(Saved data entries)
++++++++++++++++++++

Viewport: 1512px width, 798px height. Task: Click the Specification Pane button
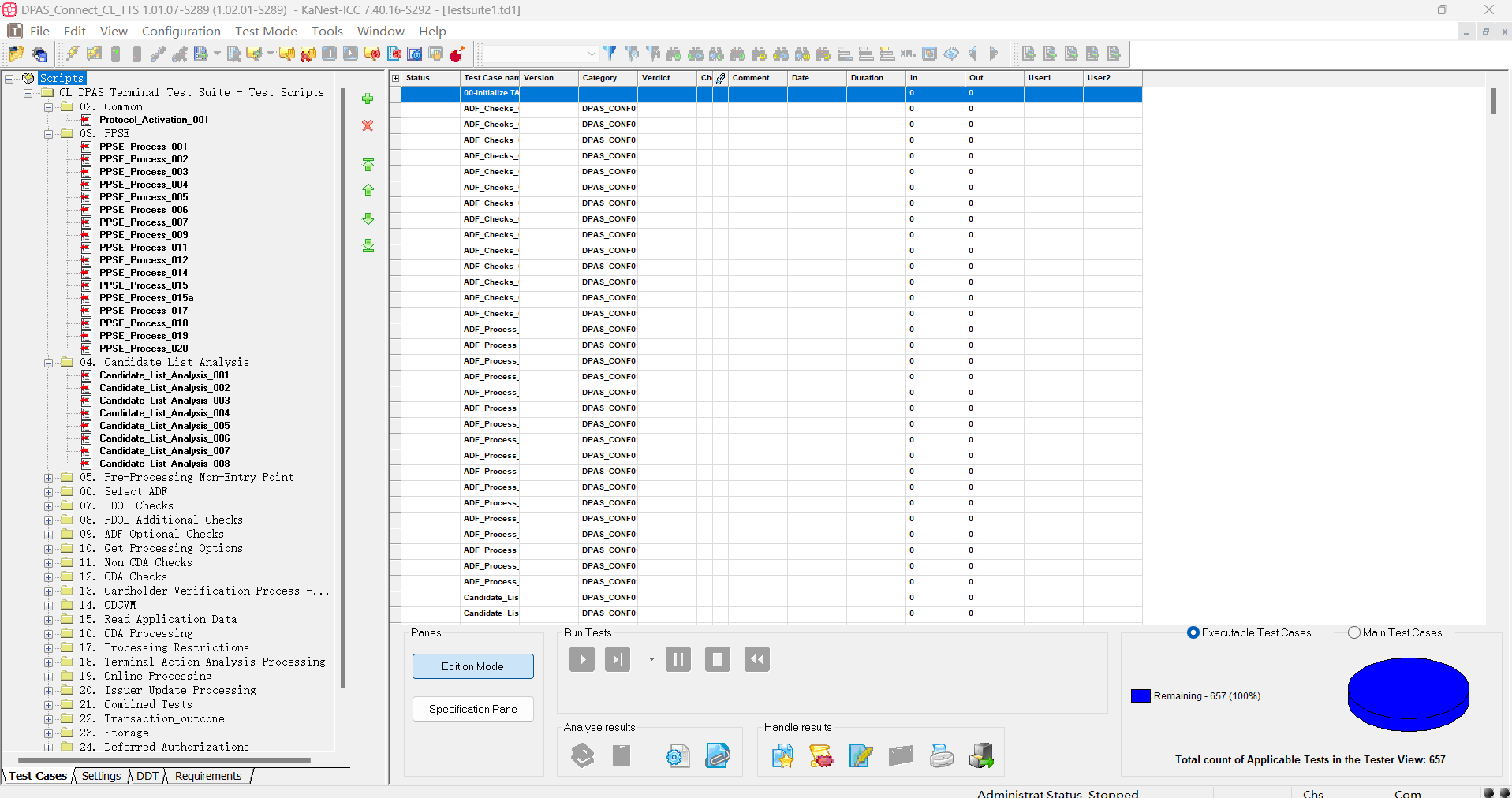[x=472, y=709]
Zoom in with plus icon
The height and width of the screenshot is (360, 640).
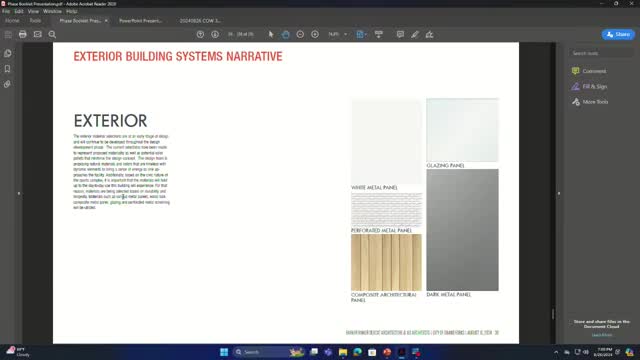pos(315,34)
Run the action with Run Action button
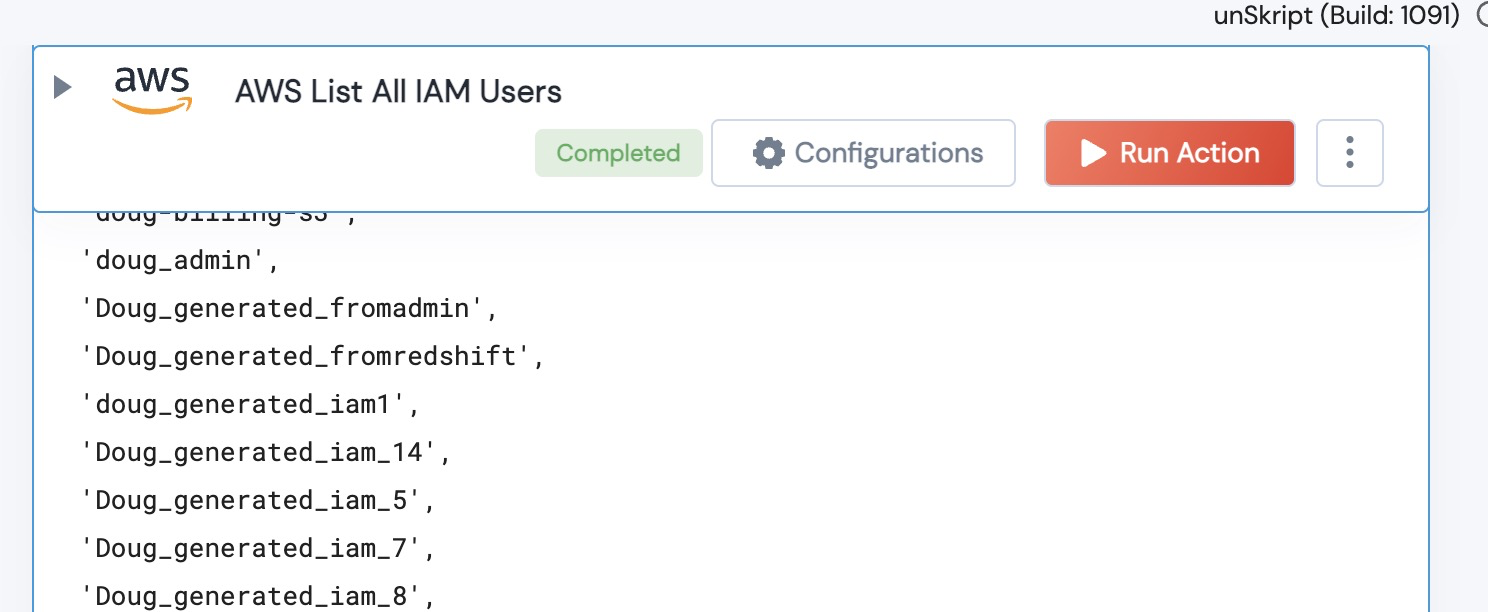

++++++++++++++++++++

Action item
Repeat every line of the data exactly, but do not include pictures.

Expected output
Viewport: 1512px width, 798px height. Task: Click the Specification Pane button
[x=472, y=709]
Zoom in with plus icon
The height and width of the screenshot is (360, 640).
pos(315,34)
Run the action with Run Action button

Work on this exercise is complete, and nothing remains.